**REQUIRED TASK**
Pick out each line in the material below that contains the word "dropdown", and copy those lines. Case matters.

(Saved data entries)

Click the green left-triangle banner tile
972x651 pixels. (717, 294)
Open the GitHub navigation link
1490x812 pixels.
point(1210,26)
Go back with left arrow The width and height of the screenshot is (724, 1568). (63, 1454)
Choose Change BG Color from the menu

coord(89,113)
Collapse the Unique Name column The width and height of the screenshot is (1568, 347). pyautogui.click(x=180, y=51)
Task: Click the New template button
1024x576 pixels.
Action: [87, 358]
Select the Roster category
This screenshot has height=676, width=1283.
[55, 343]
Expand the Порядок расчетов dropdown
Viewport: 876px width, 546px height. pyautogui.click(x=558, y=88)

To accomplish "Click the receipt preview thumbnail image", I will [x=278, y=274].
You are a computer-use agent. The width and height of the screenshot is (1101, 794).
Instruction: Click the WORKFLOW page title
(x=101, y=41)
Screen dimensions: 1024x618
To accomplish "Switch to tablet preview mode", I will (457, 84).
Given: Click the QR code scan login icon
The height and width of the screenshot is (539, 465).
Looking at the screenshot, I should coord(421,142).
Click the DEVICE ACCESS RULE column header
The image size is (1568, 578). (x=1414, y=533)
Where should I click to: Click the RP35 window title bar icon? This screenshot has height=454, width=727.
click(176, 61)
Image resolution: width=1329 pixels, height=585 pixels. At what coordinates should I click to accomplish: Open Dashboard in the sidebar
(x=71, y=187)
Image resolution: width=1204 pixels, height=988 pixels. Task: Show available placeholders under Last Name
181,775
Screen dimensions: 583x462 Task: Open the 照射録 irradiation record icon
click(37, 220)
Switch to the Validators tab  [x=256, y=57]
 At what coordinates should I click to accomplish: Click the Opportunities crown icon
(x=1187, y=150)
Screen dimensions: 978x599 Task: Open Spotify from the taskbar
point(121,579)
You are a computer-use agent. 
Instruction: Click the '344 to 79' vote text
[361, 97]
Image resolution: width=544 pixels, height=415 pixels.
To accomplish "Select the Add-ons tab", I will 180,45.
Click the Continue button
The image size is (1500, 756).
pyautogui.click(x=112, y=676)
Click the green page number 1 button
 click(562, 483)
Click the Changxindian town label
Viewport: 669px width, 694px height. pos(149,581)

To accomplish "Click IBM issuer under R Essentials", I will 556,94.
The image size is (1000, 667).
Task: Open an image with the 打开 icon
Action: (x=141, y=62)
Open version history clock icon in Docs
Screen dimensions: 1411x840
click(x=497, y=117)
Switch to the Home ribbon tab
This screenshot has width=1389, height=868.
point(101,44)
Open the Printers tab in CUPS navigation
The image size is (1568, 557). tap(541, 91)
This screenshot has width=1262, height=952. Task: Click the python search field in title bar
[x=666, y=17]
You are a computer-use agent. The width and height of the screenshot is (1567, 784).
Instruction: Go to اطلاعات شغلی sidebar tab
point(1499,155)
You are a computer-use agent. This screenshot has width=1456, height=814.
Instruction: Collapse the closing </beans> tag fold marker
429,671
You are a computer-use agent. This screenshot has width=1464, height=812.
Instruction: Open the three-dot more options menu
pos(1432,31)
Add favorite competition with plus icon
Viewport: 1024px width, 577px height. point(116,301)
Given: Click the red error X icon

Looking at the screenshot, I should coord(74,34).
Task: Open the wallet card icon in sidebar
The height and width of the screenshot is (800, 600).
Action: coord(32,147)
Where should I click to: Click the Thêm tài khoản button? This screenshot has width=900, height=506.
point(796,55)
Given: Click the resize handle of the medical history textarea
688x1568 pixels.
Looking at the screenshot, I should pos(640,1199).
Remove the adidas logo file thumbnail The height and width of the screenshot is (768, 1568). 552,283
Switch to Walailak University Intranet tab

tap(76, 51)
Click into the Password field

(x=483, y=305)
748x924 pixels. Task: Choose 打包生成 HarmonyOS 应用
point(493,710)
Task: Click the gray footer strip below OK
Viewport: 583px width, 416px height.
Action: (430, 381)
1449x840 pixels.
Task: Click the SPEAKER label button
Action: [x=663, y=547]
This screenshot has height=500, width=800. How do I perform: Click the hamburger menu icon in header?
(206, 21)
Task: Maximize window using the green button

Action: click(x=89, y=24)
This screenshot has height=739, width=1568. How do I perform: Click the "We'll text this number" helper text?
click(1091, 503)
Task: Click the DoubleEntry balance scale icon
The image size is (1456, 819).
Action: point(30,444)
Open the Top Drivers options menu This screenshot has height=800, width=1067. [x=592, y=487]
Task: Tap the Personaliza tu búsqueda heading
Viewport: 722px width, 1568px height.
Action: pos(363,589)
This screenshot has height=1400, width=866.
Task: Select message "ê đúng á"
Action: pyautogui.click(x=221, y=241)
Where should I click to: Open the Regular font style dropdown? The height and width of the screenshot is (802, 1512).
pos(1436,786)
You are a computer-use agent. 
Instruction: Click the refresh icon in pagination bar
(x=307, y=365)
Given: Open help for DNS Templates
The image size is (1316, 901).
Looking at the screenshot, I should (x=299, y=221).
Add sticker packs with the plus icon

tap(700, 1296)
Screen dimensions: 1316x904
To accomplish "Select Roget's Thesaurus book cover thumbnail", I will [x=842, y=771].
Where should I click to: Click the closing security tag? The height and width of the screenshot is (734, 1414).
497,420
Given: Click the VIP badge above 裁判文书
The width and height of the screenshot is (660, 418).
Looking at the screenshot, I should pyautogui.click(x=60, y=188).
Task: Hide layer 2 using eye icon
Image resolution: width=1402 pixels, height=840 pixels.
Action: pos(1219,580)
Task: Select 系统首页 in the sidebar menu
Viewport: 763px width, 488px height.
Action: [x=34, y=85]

**RESULT OF THIS EXERCISE**
Expand the Порядок расчетов dropdown
Where should I click to: Open the Regular font style dropdown? The height and width of the screenshot is (802, 1512).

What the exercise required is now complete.